Kepedulian berbagai pihak termasuk pergerakan pemuda, komunitas masyarakat, pemerintah desa yang telah membantu menyediakan akses internet gratis kepada masyarakat termasuk pelajar patut diapresiasi. Rencana Kementerian Pendidikan dan Kebudayaan untuk memberikan bantuan biaya untuk kuota internet bagi siswa, guru dan dosen menjadi bukti komitmen gotong royong mendorong merdeka belajar juga diharapkan dapat terealisasikan.

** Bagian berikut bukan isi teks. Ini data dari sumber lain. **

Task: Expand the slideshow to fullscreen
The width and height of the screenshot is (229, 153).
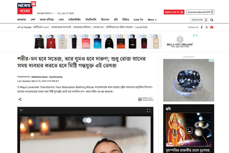Action: pos(148,111)
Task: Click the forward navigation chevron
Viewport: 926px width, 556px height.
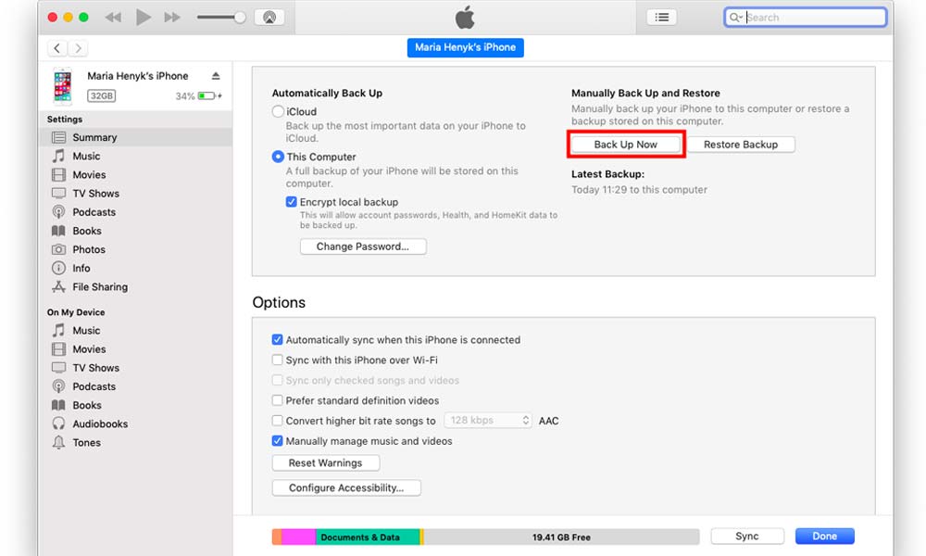Action: 79,48
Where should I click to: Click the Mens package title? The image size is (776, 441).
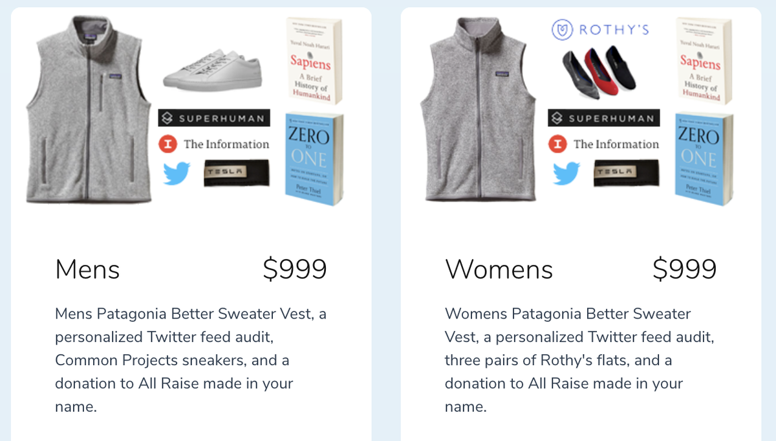pyautogui.click(x=87, y=269)
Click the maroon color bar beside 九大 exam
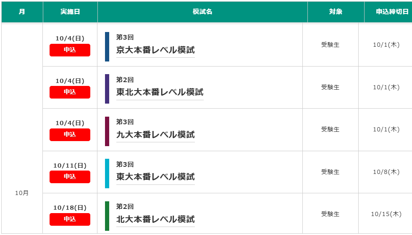This screenshot has width=412, height=235. pos(107,131)
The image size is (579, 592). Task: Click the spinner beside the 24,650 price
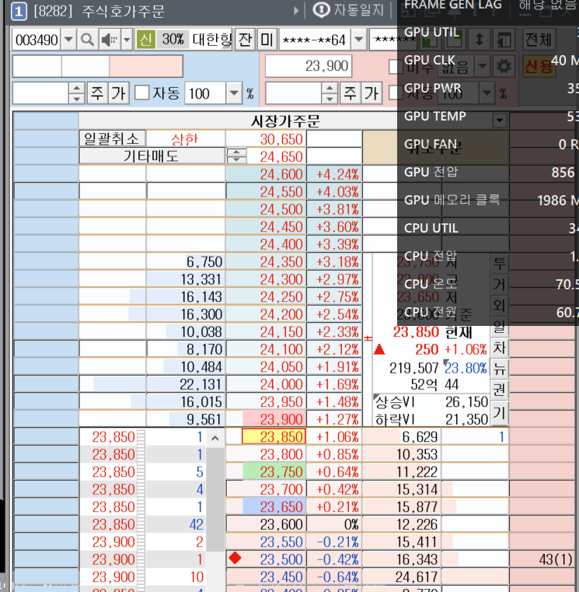tap(233, 156)
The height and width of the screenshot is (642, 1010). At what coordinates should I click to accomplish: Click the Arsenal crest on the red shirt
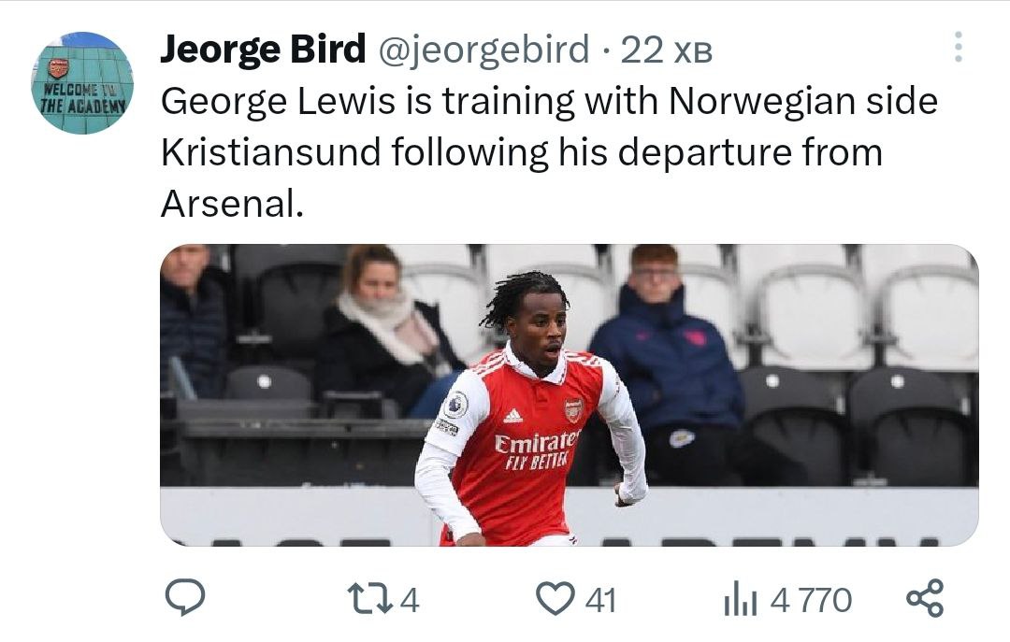point(573,409)
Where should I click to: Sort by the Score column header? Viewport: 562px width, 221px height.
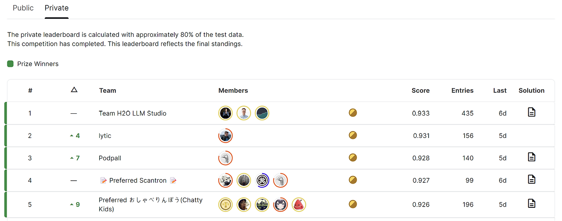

Kabar baik pula, tidak adanya akses internet di wilayah terpencil telah disiasati oleh para guru yang rela berkunjung ke rumah siswa dengan bergantian dan tentunya dengan protokol kesehatan yang ketat. Hal ini pulalah yang dilaksanakan sejumlah pendidik anak usia dini.
Memahami konsep merdeka belajar di era sekarang ini, kiranya bisa melihat kembali konsep pendidikan nasional menurut paham Taman Siswa sebagaimana Ki Hajar Dewantara. Dalam konsep ini ditegaskan pendidikan nasional adalah pendidikan yag beralaskan garis-hidup dari bangsanya (cultureel-nationaal) dan ditujukan untuk keperluan perikehidupan (maatschappelijk) yang dapat mengangkat derajat negara dan rakyatnya, agar dapat bekerja bersama-sama dengan lain-lain bangsa untuk kemuliaan segenap manusia ke seluruh dunia (2004: 15).
Dalam kondisi pandemi sekarang ini, terlihat gotong royong trisentra pendidikan di sebagian wilayah Indonesia semakin terlihat. Betapa konsep ‘merdeka belajar’ menjadi hal yang memang harus diperjuangkan bersama. Tri sentra pendidikan sudah seharusnya saling bersinergi, berhubungan dan menguatkan sehingga pendidikan sebagai daya upaya untuk mewujudkan bertumbuhnya budi pekerti (kekuatan batin, karakter), pikiran (intelect), tubuh anak bisa diwujudkan. Semoga.